Let's not talk in detail about jobs such as scooping the litterbox or cleaning up what the cat left on the carpet. I'll just say that a headband, ponytail, or braid does not keep a gal from having to wash the ends of her hair. What keeps that from happening is the habitual, nearly-unconscious shoulder and neck movements that keep the hair behind her back. If the character has these habitual movements ingrained, Mr. Right is not going to catch his first sight of her with her hair caressing her breasts.

How about that old squeeze-through-the-narrow-window-in-a-stone-castle trick? If the loose hair is not in her eyes, it's in between the shoulders or hips and the stone. It's gonna hurt. Somehow, though, what stings afterward is a knee. Go figure. (I won't ask why they all seem to go headfirst. You'd think after sequel number two or three one of these chicks would learn.)

I love this one: the heroine of a romance novel whose hair is drying while "spread out around her head in a fan on the pillow". Just how far away from the headboard is this pillow? Two and a half feet? Maybe our heroine is only three feet tall.

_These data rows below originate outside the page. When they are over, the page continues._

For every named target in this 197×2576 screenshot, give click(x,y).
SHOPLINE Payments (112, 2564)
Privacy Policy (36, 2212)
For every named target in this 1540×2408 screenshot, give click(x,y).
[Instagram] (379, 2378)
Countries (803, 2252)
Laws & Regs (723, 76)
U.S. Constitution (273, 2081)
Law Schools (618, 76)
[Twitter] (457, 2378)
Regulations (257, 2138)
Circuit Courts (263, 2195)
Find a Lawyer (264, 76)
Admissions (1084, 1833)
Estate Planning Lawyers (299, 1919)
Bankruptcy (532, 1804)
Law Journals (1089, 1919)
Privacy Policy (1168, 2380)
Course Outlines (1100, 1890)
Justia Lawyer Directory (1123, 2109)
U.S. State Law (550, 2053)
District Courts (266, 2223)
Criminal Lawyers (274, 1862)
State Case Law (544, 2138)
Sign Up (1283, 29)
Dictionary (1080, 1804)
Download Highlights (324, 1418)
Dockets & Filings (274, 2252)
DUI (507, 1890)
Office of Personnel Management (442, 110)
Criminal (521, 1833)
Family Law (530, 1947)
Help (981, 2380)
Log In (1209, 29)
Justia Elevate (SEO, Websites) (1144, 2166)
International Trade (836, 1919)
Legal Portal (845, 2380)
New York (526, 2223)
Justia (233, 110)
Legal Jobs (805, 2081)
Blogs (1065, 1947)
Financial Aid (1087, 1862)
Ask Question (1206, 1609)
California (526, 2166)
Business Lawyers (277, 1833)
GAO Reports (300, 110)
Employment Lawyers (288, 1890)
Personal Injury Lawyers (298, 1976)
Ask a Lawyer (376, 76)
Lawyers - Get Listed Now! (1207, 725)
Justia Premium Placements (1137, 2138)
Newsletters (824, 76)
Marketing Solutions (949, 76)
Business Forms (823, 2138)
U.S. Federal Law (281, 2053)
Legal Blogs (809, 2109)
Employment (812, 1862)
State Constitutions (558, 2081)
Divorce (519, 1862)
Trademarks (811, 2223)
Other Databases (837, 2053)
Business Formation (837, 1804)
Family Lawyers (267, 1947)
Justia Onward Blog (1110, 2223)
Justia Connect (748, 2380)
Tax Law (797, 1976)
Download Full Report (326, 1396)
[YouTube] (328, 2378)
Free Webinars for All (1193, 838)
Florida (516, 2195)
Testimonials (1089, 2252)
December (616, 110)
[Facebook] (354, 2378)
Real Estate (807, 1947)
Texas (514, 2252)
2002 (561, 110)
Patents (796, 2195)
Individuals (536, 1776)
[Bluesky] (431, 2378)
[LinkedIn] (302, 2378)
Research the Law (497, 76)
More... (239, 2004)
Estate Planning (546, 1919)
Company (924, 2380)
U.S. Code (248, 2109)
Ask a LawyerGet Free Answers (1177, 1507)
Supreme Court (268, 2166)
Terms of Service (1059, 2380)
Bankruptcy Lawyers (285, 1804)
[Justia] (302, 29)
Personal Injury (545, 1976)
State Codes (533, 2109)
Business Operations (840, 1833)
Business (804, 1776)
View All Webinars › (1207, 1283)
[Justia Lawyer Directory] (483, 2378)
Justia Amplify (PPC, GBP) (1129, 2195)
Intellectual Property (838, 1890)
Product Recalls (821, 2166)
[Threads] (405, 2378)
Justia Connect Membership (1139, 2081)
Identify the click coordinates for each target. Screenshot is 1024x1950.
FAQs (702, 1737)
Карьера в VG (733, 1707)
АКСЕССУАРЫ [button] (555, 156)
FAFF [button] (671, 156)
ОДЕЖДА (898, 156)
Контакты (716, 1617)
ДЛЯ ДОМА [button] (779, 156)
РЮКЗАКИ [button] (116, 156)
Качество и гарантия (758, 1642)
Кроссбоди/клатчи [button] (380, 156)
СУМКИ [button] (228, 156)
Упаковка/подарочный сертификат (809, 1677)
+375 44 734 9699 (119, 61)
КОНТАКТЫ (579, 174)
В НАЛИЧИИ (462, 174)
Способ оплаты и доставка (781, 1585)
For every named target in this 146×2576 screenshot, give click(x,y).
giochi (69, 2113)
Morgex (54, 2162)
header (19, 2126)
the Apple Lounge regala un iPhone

And how come the wind never blows hair into the owner's face? Do proper long-tressed maidens or mage students have built-in headwinds?

Okay, I'll stop now...
Friday, October 15th, 2004 09:28 am (UTC)
Ooooo, yes, that pulling-and-slightly-stinging sensation when someone comes up and rubs my back. It's unpleasant enough for me that I move my body away. I can only surmise that this is pleasant for the other person, because people keep doing it. I have started to develop a habit of getting my hair out of the way when someone I don't know extends a hand. The guy (yes, always a guy) usually looks at me funny, but there's a bonus: that's often when he clues in that what *I* want might not be what *he* wants.
Friday, October 15th, 2004 09:54 am (UTC)
Dancing lead-follow dances with someone with very long hair makes me a bit nervous. I don't want to put my right hand over their hair in order to get shoulder contact, for fear of pulling or restraining, but it's awkward to flip enough of it out of the way to reach the actual back - and the problem recurs every time we get back in closed position.
Friday, October 15th, 2004 10:26 am (UTC)
Yeah, and good contact is essential there, as opposed to somebody putting their hand on my back just 'cause they have to touch SOMEthing or they'll die. I usually put my hair up (or at least in a pony tail) back when I was doing that sort of dancing.